Ma il dirigente dell’area finanziaria, nel frattempo vincitore di concorso, sarà quello che senza preoccuparsi troppo firmerà il contratto per consentire alla Aet di Ciampino di avere il deposito mezzi da una società sottoposta a interdittiva antimafia. In un’azienda privata, dopo un evento catastrofico come lo scioglimento, sarebbe ancora al suo posto?
Aet nella quale siamo entrati in fretta e furia e con molti dubbi procedurali (tanto che l’Anac ha scritto ad Aet e fatto emergere che sia lo statuto che il regolamento per l’esercizio del controllo analogo vigenti nell’estate 2021 non garantivano per Anzio effettivamente l’esercizio del controllo analogo al pari dei suoi stessi uffici comunali) e che ha rappresentato l’assoluta continuità con i metodi di Camassa e affini. La politica prendeva voti, il dirigente avallava. Questa è la realtà. Se torniamo al 2013, lo stesso allora era funzionario al servizio tributi e cosa faceva mentre si accumulavano milioni di euro di “residui attivi” proprio per i rifiuti?

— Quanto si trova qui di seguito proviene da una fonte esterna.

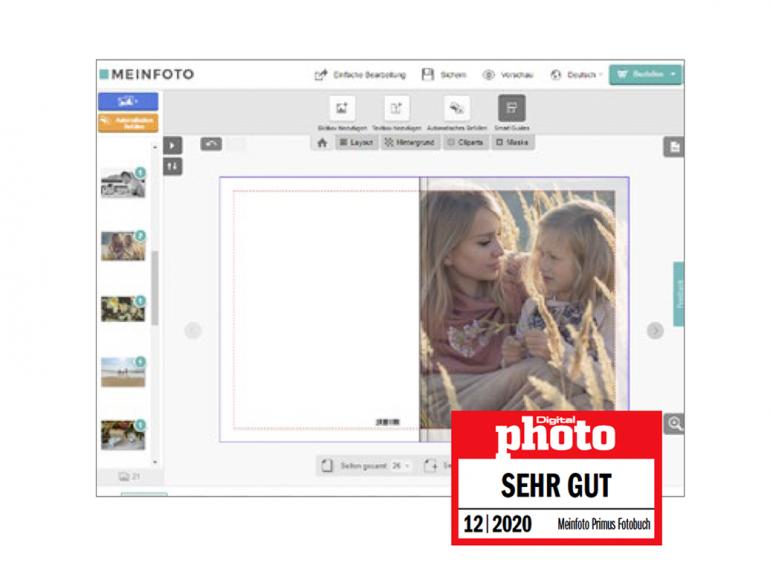
Task: Click Einfache Bearbeitung in the header
Action: pyautogui.click(x=359, y=75)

Come abbia fatto la commissione a dire che i conti sono a posto, è tutto da capire. Per questo ridateci De Angelis.
Da dirigente ex 110, poi, ha avuto la responsabilità del demanio sul quale la relazione relativa allo scioglimento interviene pesantemente, pensate che ci si “accontentava” delle autocertificazioni antimafia da parte dei concessionari e solo dopo l’arrivo della commissione d’accesso si è cominciato a entrare nella banca dati per fare le verifiche. Solo il 22 giugno di quest’anno, l’ex segretaria ha scritto che era necessario farlo. E il patrimonio? Vogliamo ricordare la vicenda Falasche? Il parere legale chiesto quando il guaio ormai era fatto e la commissione insediata?
Ma mentre l’ex segretaria è approdata in altri lidi (buon lavoro alla nuova, si riparta dalla “legalità delle cose quotidiane”), vecchi dirigenti voluti dalla politica (chi con un titolo per un altro e chi da chiamare per far rimuovere i sigilli a un amico) sono il passato, c’è chi resta misteriosamente al suo posto. Come avrebbe fatto se il sindaco fosse ancora in carica.
Ebbene questa cosa ha da essere chiarita. Se la relazione afferma la presenza di “ambiguità nel rapporto tra Comune e partecipate” dipendeva solo dalla politica? Certo che no. Solo che chi ha preso il posto di sindaco, giunta e consiglio comunale sembra non accorgersene e anzi mostra una certa continuità. Intendiamoci, non ci aspettavamo che si arrivasse con i mitra spianati e nemmeno è quello che deve fare una commissione straordinaria, solo che a leggere la relazione (loro ce l’avranno senza omissis) quando si parla di Capo d’Anzio qualche dubbio dovrebbe venire. Invece nell’approvare la ricognizione delle partecipazioni societarie c’è stato un copia e incolla della delibera di un anno fa e ci si vuole far credere che la Capo d’Anzio “ha redatto un piano industriale contenente una serie di investimenti programmati in grado di garantire la continuità aziendale e poter tentare di perseguire l’oggetto sociale, nonché la produzione di un servizio di interesse sociale. Alla data del 31/12/2022 si è registrato un concreto aumento del fatturato annuale e il 31/12/2023 potrebbe ritenersi termine congruo per la verifica della possibilità di avviare le procedure di affidamento dei lavori di realizzazione del nuovo porto di Anzio”. Quale sarebbe il piano, gli investimenti, quanto è aumentato il fatturato non è dato saperlo. Ecco, se resta al suo posto chi pure qualche responsabilità ce l’ha nell’avvenuto scioglimento e se non si adottano provvedimenti intanto sulla Capo d’Anzio, a questo punto torni pure De Angelis.